▶ **Your task**
Convert the data from the line with "1372x869 pixels. How" to the line with "pos(942,712)", both included, into a two-column CSV headed instruction and response. Give each item's text and its answer their own quoted field on one row, with any line breaks turned into spaces.

▶ **Records shown**

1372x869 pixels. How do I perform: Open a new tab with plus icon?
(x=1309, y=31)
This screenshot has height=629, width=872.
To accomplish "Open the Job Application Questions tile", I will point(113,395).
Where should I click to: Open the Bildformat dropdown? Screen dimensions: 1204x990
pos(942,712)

---

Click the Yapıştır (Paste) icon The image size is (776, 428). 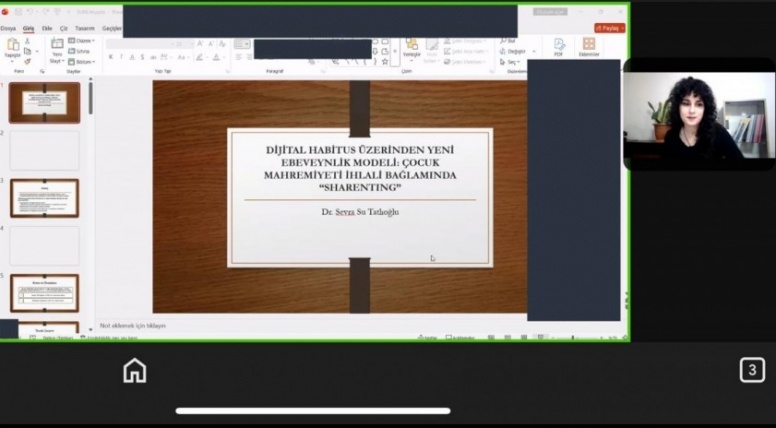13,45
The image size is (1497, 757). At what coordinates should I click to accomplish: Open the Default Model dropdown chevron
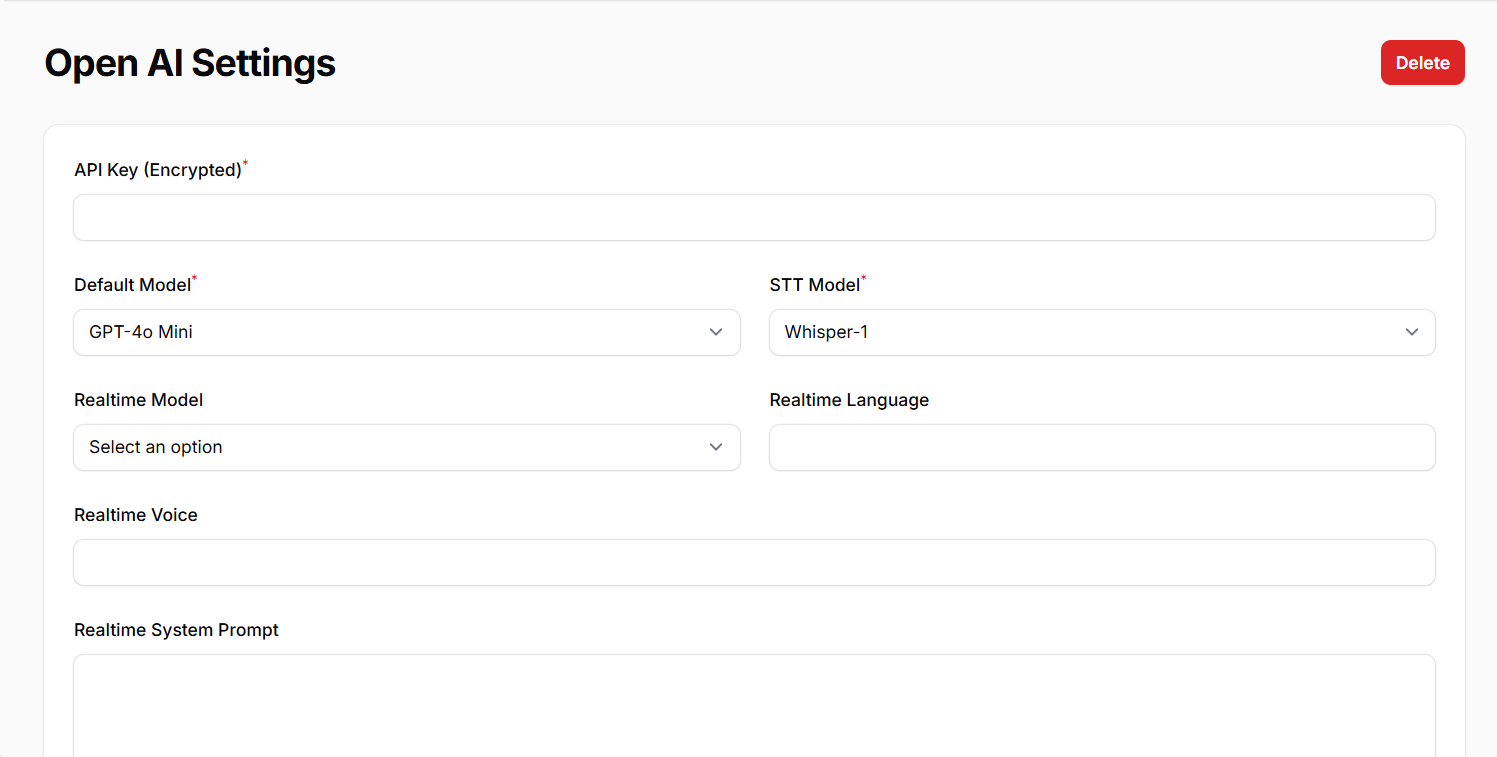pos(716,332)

* * *

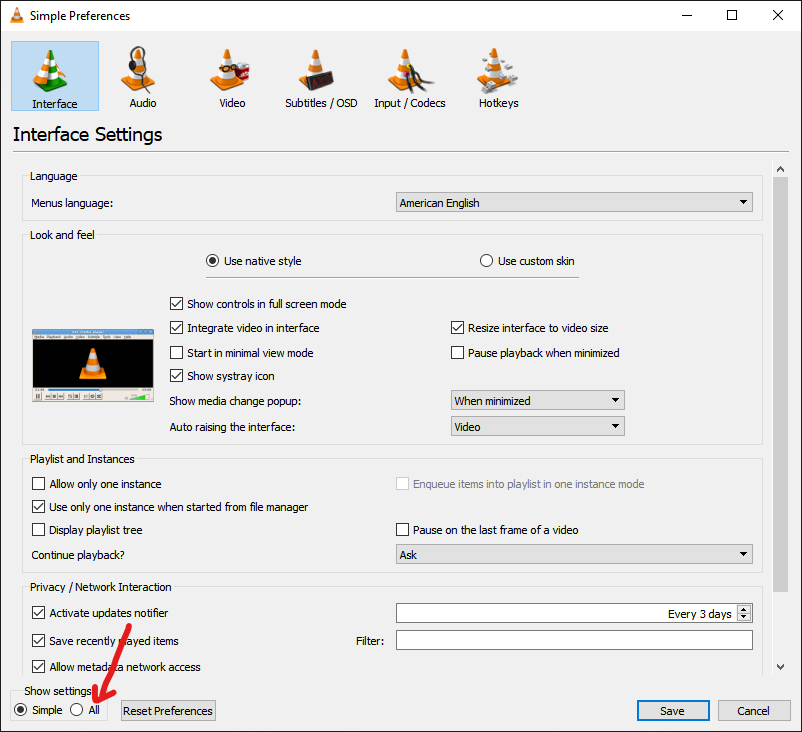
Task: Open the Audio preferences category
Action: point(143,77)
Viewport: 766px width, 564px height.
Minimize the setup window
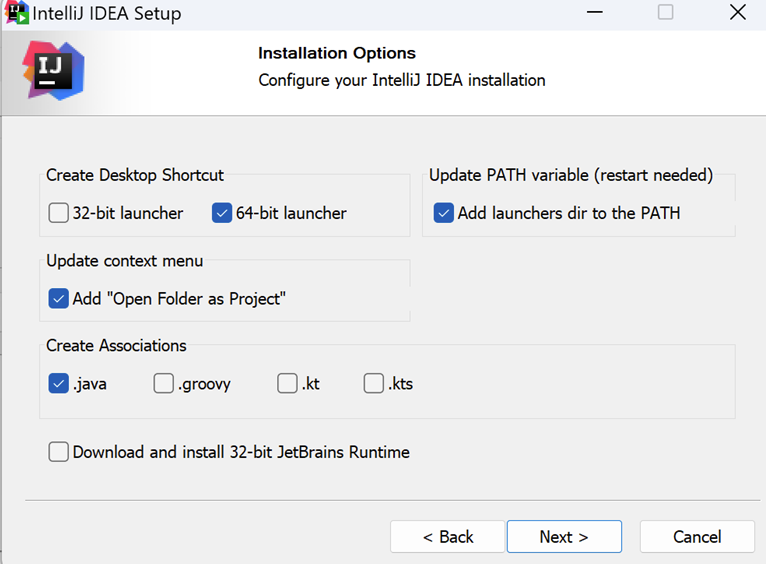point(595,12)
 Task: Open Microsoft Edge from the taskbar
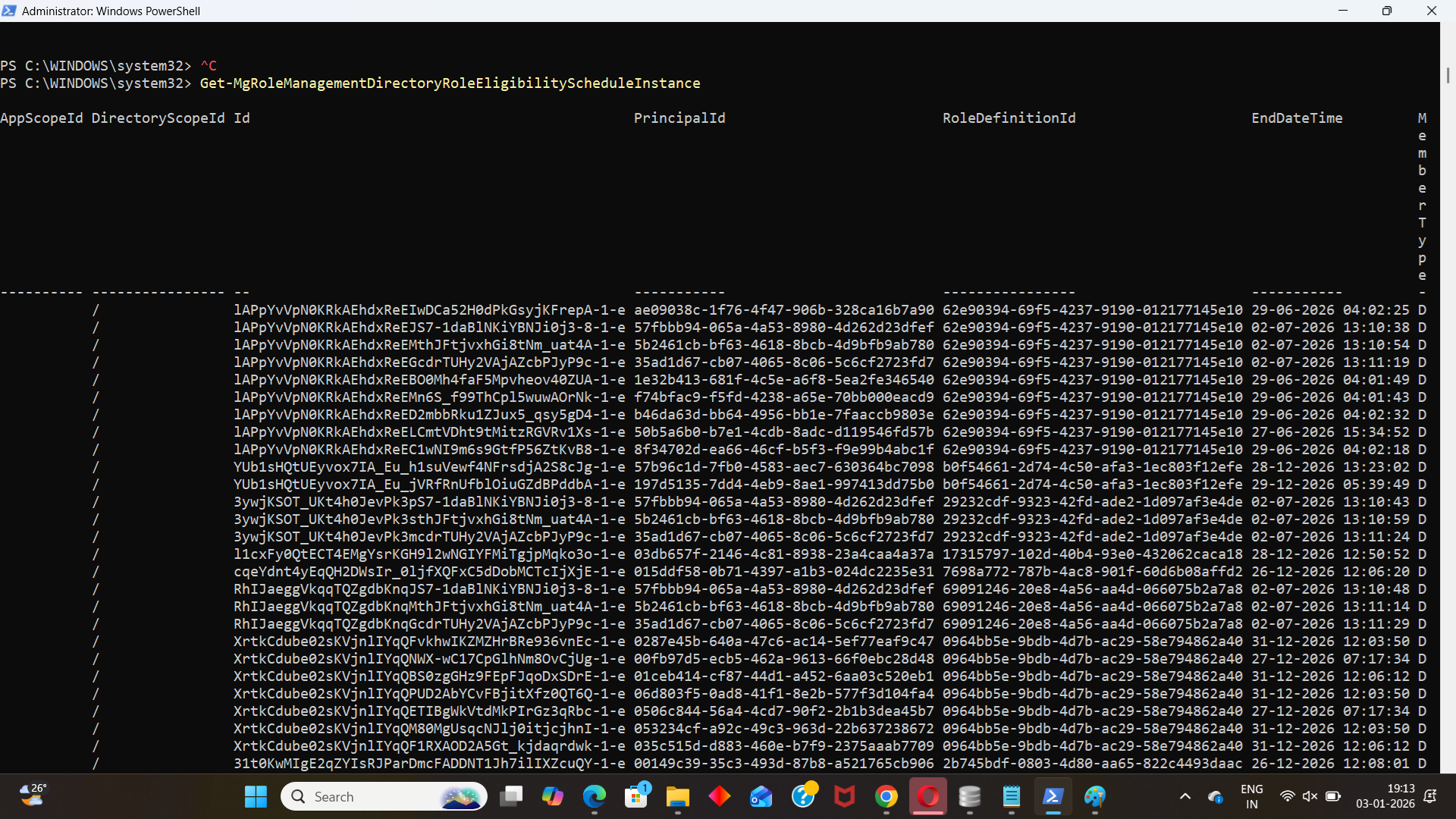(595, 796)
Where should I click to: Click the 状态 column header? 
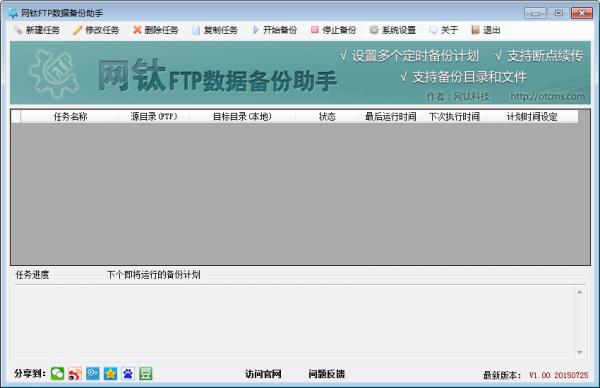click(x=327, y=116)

▶ **Answer to the task**
instruction,response
"1372x869 pixels. How do I perform: Open a new tab with plus icon?","(x=1309, y=31)"
"This screenshot has height=629, width=872. To accomplish ""Open the Job Application Questions tile"",","I will point(113,395)."
"Where should I click to: Open the Bildformat dropdown? Screen dimensions: 1204x990","pos(942,712)"